* **Problem to solve**:
The records below must be transcribed exactly.

* **Given data**:
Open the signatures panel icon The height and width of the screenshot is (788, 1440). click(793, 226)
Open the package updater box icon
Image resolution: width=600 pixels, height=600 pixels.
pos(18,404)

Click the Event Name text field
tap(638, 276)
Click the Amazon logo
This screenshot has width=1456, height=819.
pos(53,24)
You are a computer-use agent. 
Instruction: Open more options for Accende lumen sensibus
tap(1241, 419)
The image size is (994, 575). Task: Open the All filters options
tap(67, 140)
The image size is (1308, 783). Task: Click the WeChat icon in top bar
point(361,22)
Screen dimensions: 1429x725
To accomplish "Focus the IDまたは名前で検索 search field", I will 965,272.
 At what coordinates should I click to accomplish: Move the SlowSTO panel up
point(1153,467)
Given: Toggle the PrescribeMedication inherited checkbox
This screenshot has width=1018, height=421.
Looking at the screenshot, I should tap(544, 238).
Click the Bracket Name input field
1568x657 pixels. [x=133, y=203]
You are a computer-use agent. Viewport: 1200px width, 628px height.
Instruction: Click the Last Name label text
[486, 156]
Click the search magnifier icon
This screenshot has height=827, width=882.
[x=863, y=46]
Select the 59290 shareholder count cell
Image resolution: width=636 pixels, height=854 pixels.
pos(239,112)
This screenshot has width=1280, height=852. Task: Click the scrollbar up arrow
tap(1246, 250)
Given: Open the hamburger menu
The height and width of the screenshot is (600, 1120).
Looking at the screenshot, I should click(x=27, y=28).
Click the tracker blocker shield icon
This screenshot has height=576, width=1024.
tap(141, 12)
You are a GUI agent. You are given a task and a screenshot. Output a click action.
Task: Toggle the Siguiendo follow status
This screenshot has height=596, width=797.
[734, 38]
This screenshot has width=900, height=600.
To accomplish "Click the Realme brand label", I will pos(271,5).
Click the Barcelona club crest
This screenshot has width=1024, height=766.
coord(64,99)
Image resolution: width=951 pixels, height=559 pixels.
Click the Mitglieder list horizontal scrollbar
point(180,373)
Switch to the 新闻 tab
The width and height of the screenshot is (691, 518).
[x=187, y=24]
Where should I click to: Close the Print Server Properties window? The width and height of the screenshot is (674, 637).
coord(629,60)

* **Answer section**:
Open the signatures panel icon The height and width of the screenshot is (788, 1440). click(793, 226)
Open the package updater box icon
Image resolution: width=600 pixels, height=600 pixels.
pos(18,404)

Click the Event Name text field
tap(638, 276)
Click the Amazon logo
This screenshot has width=1456, height=819.
pos(53,24)
You are a computer-use agent. 
Instruction: Open more options for Accende lumen sensibus
tap(1241, 419)
The image size is (994, 575). Task: Open the All filters options
tap(67, 140)
The image size is (1308, 783). Task: Click the WeChat icon in top bar
point(361,22)
Screen dimensions: 1429x725
To accomplish "Focus the IDまたは名前で検索 search field", I will 965,272.
 At what coordinates should I click to accomplish: Move the SlowSTO panel up
point(1153,467)
Given: Toggle the PrescribeMedication inherited checkbox
This screenshot has width=1018, height=421.
Looking at the screenshot, I should tap(544, 238).
Click the Bracket Name input field
1568x657 pixels. [x=133, y=203]
You are a computer-use agent. Viewport: 1200px width, 628px height.
Instruction: Click the Last Name label text
[486, 156]
Click the search magnifier icon
This screenshot has height=827, width=882.
[x=863, y=46]
Select the 59290 shareholder count cell
Image resolution: width=636 pixels, height=854 pixels.
pos(239,112)
This screenshot has width=1280, height=852. Task: Click the scrollbar up arrow
tap(1246, 250)
Given: Open the hamburger menu
The height and width of the screenshot is (600, 1120).
Looking at the screenshot, I should click(x=27, y=28).
Click the tracker blocker shield icon
This screenshot has height=576, width=1024.
tap(141, 12)
You are a GUI agent. You are given a task and a screenshot. Output a click action.
Task: Toggle the Siguiendo follow status
This screenshot has height=596, width=797.
[734, 38]
This screenshot has width=900, height=600.
To accomplish "Click the Realme brand label", I will pos(271,5).
Click the Barcelona club crest
This screenshot has width=1024, height=766.
coord(64,99)
Image resolution: width=951 pixels, height=559 pixels.
Click the Mitglieder list horizontal scrollbar
point(180,373)
Switch to the 新闻 tab
The width and height of the screenshot is (691, 518).
[x=187, y=24]
Where should I click to: Close the Print Server Properties window? The width and height of the screenshot is (674, 637).
coord(629,60)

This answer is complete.